Hayes Toyota moves with the changing times over 100 years
FROM coachbuilding to computers, when it comes to being on the move, the Tweed's Hayes family have seen it all.
They have just celebrated 100 years of operation with the family business covering a time when horse-drawn vehicles were still in vogue through to now when the age of driverless cars is almost upon us.
Now know as Hayes Toyota, the business has been an integral part of the South.
Murwillumbah community since Albert George (A.G) Hayes purchased a blacksmith wheel shop in 1917 before starting up his horse and cart business in February 1918.
Now run by A.G Hayes' grandson, Bert Hayes, the third-generation family-run business has seen many changes and challenges, including overcoming the one-in-100 year flood in March 2017.
Over the years, the business has grown and adapted to new technological advances in motoring but it all stems back to A.G Hayes' foresight into what the future might hold back in 1917.
"(My grandfather) obviously felt more comfortable that the war was getting won, so he signed up for (the lease),” Mr Hayes said.
"He bought three blocks of land and about 1935 he bought the fourth block of land, that was then a plumbing shop.
"They made the deal with a hand shake on the bridge, that's the way business was done then.”
As South Murwillumbah caught up with life post-war, A.G Hayes kept everyone moving forward when he acquired a motor vehicle franchise in the early 1920s, which quickly became one of the leading rural motor dealers between Brisbane and Newcastle.
But with only a limited amount of space and motor cars becoming more popular, A.G. Hayes quickly realised he was running out of room for the old wrecks people were exchanging for newer models.
"When people traded in old cars, wrecks, they stuck them in the horse paddock (at the front of the property on Alma St) and left them,” Mr Hayes said.

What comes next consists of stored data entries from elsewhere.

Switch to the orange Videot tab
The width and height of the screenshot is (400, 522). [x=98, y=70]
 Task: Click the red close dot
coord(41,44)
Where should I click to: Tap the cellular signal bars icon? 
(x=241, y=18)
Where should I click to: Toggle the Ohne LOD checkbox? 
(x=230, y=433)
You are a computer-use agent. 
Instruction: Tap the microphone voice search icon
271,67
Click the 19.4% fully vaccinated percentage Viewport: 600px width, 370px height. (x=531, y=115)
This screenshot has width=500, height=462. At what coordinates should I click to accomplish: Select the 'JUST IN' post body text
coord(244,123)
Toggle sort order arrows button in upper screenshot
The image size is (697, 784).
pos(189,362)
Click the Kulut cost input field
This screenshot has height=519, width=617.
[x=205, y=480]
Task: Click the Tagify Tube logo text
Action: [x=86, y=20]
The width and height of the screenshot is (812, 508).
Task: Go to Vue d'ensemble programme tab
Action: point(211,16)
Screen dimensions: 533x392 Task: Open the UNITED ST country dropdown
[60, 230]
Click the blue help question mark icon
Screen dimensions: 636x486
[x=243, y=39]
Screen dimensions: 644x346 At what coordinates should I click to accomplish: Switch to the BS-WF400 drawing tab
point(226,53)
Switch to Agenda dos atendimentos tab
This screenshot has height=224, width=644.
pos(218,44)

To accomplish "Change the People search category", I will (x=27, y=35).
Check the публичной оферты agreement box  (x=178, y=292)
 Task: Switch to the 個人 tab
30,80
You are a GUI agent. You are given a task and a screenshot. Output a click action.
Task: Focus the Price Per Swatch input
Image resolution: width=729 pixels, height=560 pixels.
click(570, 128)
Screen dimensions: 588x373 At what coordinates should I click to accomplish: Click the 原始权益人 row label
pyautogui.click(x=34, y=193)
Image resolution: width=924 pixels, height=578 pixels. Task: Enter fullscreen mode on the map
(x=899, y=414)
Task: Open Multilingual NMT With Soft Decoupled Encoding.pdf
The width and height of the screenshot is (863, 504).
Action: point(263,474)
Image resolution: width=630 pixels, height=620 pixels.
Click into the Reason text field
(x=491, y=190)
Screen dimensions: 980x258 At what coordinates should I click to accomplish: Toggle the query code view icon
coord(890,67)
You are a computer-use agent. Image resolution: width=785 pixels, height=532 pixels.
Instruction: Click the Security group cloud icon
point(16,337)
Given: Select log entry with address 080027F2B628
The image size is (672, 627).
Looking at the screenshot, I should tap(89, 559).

He said the space became so packed with trade-ins, they simply couldn't fit another in.
"So, my grandfather got a bulldozer in and drove over all the vintage cars to flatten them and then put soil over all the cars,” he said.
"They filled that up again and he did the same again, so there's two layers of vintage cars under there.”
And just like the layers of vintage cars beneath the soil, Hayes Toyota has built itself up from humble beginnings and has undergone many changes over the years.
"When World War II commenced, (we) lost the half of the staff to New Guinea to fight and as a result we couldn't sell any more,” Mr Hayes said.
"In 1946, the boys came back from war to find no car agent.”
He said Hayes started selling Austins as they were all that was available after the war.
When A.G Hayes finally retired in 1951, his two sons, Tom and Reg, took over and steered the company into the second half of the 20th century.
Their Austin agency would become BMC and later Leyland Australia, selling Minis and Morris coupes between 1950-60s.
In 1975, the two brothers became a Toyota franchise, seeing a boom in vehicle sales.
Change came again in 1979 after the sudden death of Tom, and with Reg's decision to retire - the business passed to left the men's sons, Bert and Jim.
Both were issued with an ultimatum - keep the business going or sell the family legacy.
"I'm the son of Tom and Jim was the son of Reg and we ran it as partners until Jim passed away,” Bert Hayes said.
"It's been a family business all that time.
"I'm third generation, my daughter (Melissa) is fourth.”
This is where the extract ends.